Using Buyer Personas to Target Real Human Beings

Tom is a 65-year old CFO for a pharmaceutical company. He started with them as an intern in college and was hired right out of school as an accounting coordinator—working his way up the corporate ladder. Tom has lived in the same house in the suburbs for 40 years with his wife, Mary. He drives a Volvo, golfs on weekends with his high school buddies and vacations at his family’s beach house.

Sara is a 35-year old CFO for a major clothing manufacturer. She got her bachelor’s degree in design, and her first job was as a graphic designer for an insurance agency. After attending a financial networking event, Sara decided it was time for a career switch, so she went back to school and earned her master’s degree in finance. Sara is single, leases an apartment in the city and is an avid traveler who enjoys experiencing different cultures.

Traditional Tom and Spontaneous Sara couldn’t be more different, except for one thing—their titles. This is why it’s so important that marketers never judge a prospect by his or her title. Whether talking to two or two thousand potential customers, speak to each and every one in a way that resonates with them.

Start Big and Drill Down
You’ve identified your target market. Now what? We’ve already established that not everyone with the same title is created equal, so it’s time to refine this broad target into sub-groups, or buyer personas like the ones we’ve describe above.

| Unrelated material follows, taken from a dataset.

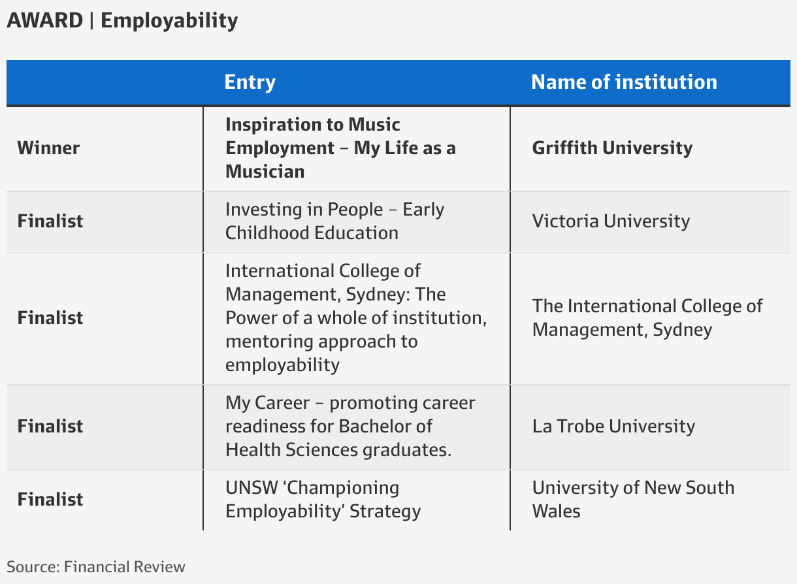This screenshot has height=584, width=797.
Task: Click the blank header cell above Winner
Action: tap(105, 82)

Buyer personas are fictional characters that are created based upon common characteristics within your target market. Any given target can have multiple buyer personas. For instance, CFOs may be your target but within that group you can have Traditional Tom and Spontaneous Sara.

Put Your Plan Into Action
Let’s say you’re a technology company trying to sell very advanced (and very expensive) IT systems. You’ve developed a strategy to target CFOs as they are the gatekeepers when it comes to spending company money. You could stop there and cast a wide net for a very varied audience. Or you could use your buyer personas to make your marketing work harder.

Since Traditional Tom is very risk averse and conservative, he may be resistant to change. For this reason, it might make sense to craft the messaging for this type of CFO to be more about efficiencies, productivity and savings—focusing more on creating stability for the company. Ideal tactics for him may be more traditional advertising like print, direct mail and collateral.

Spontaneous Sara is more open to change, in fact she relishes in it. So the messaging for her and other CFOs like her could be more about gaining a competitive edge, being a leader, changing with the times. Sara is more likely to respond to digital ads, emails and social media posts.

So you still have one target and one strategy, but this approach allows you to deliver multiple messages on different platforms—increasing your chances of reaching your audience in more ways than one.

Using Buyer Personas to Your Advantage
We all know from personal experience that it’s just easier to talk to someone when you know them. The same is true with marketing. The more you know about your audience, the more relevant the conversation will be for everyone.

Next Steps
As you’re developing your 2020 marketing plans, consider including buyer persona research and development to help you hone your messaging, reach your ideal prospects and increase success.